*What you are asked to do*
Starting with the line that contains "Instruction: Click the blue verified badge" and stopping after the line that contains "Given: Click bust value 39.37", copy the entries below exactly. Include nothing else.

*Task input*

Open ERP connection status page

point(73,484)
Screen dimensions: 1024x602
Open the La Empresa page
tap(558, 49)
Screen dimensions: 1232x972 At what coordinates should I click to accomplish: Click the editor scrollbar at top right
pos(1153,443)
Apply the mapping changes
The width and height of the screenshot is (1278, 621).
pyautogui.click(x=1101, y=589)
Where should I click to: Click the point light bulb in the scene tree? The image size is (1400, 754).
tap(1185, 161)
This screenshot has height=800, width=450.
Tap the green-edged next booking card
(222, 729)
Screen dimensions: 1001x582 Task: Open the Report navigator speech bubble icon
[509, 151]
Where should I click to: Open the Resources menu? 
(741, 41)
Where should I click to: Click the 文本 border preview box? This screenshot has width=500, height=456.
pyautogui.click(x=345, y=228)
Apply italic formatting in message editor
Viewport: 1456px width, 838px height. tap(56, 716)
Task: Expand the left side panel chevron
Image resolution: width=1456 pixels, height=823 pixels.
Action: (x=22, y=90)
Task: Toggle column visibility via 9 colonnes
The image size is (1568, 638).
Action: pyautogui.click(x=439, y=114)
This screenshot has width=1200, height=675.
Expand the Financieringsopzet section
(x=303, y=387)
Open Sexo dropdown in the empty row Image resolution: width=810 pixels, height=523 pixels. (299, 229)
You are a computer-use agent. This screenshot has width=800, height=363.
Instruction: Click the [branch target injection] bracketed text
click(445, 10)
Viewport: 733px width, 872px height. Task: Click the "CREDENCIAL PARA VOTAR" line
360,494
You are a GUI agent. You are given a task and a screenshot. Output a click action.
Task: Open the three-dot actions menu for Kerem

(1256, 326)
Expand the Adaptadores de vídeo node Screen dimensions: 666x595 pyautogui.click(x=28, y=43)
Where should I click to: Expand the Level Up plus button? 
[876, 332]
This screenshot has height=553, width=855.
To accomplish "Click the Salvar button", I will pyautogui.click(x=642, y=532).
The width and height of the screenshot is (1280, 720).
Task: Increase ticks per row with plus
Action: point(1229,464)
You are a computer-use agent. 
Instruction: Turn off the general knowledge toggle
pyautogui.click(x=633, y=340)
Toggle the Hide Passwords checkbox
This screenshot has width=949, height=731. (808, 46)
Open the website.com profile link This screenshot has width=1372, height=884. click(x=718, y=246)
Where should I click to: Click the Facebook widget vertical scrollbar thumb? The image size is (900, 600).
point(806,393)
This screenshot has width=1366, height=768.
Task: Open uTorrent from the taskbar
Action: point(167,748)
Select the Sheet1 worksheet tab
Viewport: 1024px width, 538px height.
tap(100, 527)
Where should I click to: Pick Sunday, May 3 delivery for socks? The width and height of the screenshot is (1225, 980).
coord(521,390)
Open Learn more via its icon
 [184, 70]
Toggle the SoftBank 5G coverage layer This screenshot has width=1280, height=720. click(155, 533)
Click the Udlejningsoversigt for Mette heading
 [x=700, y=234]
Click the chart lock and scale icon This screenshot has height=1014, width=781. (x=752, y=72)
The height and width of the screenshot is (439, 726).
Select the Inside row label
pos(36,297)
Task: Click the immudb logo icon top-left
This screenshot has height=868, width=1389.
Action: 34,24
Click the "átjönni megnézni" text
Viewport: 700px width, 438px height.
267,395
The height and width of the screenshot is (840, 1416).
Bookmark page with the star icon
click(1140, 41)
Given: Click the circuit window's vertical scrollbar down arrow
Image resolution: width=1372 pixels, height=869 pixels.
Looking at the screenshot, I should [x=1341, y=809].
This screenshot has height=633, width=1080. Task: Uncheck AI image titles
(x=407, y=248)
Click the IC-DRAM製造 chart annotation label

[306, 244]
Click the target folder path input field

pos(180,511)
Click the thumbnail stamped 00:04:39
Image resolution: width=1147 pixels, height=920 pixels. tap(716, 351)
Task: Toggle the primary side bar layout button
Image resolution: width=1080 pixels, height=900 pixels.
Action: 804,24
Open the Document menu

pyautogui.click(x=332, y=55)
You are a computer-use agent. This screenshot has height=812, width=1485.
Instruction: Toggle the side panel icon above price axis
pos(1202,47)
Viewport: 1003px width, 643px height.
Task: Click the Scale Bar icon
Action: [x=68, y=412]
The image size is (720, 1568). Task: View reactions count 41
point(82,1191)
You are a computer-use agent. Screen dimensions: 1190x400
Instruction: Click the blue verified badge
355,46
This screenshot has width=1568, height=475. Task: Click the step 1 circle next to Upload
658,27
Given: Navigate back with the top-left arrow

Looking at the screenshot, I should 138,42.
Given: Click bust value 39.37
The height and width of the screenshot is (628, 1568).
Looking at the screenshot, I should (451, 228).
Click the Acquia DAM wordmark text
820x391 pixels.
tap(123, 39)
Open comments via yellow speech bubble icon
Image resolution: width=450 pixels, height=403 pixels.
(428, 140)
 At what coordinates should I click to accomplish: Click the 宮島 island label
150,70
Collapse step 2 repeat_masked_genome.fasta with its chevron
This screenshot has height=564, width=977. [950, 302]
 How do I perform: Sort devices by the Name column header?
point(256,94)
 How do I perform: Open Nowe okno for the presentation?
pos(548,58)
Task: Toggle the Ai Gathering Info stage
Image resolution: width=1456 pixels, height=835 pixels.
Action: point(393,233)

*Answer below*
Instruction: Click the blue verified badge
355,46
This screenshot has width=1568, height=475. Task: Click the step 1 circle next to Upload
658,27
Given: Navigate back with the top-left arrow

Looking at the screenshot, I should 138,42.
Given: Click bust value 39.37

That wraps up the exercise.